The New World Order’s poster child is the European Union. It was rammed down voter’s throats. So was the euro.
It was the model for the North American Union, which is quietly being constructed under the radar of the voters.
Now it is in the process of disintegration. The defenders of the New World Order are beside themselves with despair. The “grand experiment” is turning out as badly as critics had warned.
Paul Krugman, the Nobel Prize-winning Keynesian, says that Europe is committing suicide. By this, he means that the European Union is at risk. Let’s hope so!
Here is his lament.
Just a few months ago I was feeling some hope about Europe. You may recall that late last fall Europe appeared to be on the verge of financial meltdown; but the European Central Bank, Europe’s counterpart to the Fed, came to the Continent’s rescue. It offered Europe’s banks open-ended credit lines as long as they put up the bonds of European governments as collateral; this directly supported the banks and indirectly supported the governments, and put an end to the panic.
The ECB is as willing to print fiat money as the Federal Reserve System is. Krugman likes that. But it was not enough to save the debt-ridden PIIGS.
The question then was whether this brave and effective action would be the start of a broader rethink, whether European leaders would use the breathing space the bank had created to reconsider the policies that brought matters to a head in the first place.
But they didn’t. Instead, they doubled down on their failed policies and ideas. And it’s getting harder and harder to believe that anything will get them to change course.
What are these terrible ideas? This: to cut government spending. Krugman hates that idea.

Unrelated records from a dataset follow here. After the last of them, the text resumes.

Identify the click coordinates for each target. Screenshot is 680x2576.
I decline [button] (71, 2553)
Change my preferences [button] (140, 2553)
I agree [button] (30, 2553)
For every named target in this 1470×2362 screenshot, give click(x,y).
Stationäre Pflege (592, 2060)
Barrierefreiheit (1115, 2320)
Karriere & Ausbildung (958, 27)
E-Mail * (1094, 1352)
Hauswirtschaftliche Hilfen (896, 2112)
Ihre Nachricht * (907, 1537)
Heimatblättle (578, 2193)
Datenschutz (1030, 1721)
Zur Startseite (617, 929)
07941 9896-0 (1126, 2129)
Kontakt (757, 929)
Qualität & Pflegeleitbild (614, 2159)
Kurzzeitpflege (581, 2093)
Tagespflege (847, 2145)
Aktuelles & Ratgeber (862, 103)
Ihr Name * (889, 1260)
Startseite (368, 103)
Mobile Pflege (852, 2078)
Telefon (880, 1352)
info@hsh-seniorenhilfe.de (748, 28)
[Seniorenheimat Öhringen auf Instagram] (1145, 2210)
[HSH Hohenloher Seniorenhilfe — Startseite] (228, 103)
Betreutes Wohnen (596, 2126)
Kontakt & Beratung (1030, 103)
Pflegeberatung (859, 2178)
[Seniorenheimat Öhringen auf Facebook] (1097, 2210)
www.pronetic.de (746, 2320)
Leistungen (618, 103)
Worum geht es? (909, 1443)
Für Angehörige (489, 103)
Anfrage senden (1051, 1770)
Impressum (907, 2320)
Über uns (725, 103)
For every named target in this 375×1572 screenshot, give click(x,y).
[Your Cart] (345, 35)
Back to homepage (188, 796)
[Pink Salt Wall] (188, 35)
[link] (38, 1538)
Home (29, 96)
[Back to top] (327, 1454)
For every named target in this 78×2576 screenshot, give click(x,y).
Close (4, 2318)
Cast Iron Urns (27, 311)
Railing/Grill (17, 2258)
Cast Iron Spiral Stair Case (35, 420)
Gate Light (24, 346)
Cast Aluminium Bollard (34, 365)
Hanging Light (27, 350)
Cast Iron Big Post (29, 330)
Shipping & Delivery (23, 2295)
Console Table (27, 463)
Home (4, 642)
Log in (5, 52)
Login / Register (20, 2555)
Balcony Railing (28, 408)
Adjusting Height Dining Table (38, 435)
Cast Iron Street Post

Consider the state of affairs in Spain, which is now the epicenter of the crisis. Never mind talk of recession; Spain is in full-on depression, with the overall unemployment rate at 23.6 percent, comparable to America at the depths of the Great Depression, and the youth unemployment rate over 50 percent. This can’t go on — and the realization that it can’t go on is what is sending Spanish borrowing costs ever higher.
Spain’s banks funded a housing bubble. How? With money from northern European banks. Why? Because interest rates were set too low by northern banks. Now they are rising.
The German bankers want austerity, meaning honest, market-driven rates and reduced government spending. Krugman is outraged.
This is, not to mince words, just insane. Europe has had several years of experience with harsh austerity programs, and the results are exactly what students of history told you would happen: such programs push depressed economies even deeper into depression. And because investors look at the state of a nation’s economy when assessing its ability to repay debt, austerity programs haven’t even worked as a way to reduce borrowing costs.
What is his recommendation? Abandoning the euro. That would let national central banks inflate. To head this off, the ECB must inflate. The EU needs more deficits. In short, it needs more of the same dumb policies that caused the crisis.
So if European leaders really wanted to save the euro they would be looking for an alternative course. And the shape of such an alternative is actually fairly clear. The Continent needs more expansionary monetary policies, in the form of a willingness — an announced willingness — on the part of the European Central Bank to accept somewhat higher inflation; it needs more expansionary fiscal policies, in the form of budgets in Germany that offset austerity in Spain and other troubled nations around the Continent’s periphery, rather than reinforcing it. Even with such policies, the peripheral nations would face years of hard times. But at least there would be some hope of recovery.
It’s not happening, he says. “What we’re actually seeing, however, is complete inflexibility. In March, European leaders signed a fiscal pact that in effect locks in fiscal austerity as the response to any and all problems. Meanwhile, key officials at the central bank are making a point of emphasizing the bank’s willingness to raise rates at the slightest hint of higher inflation.”
Keynesianism is dying.Its proponents watch in horror as bad Keynesian policies have pushed Europe to the edge. They call for more. They want governments to kick the can. They want more deficits and larger deficits. They want more of the same. They will get it. And Europe will go over the edge, as Austrian economists have predicted.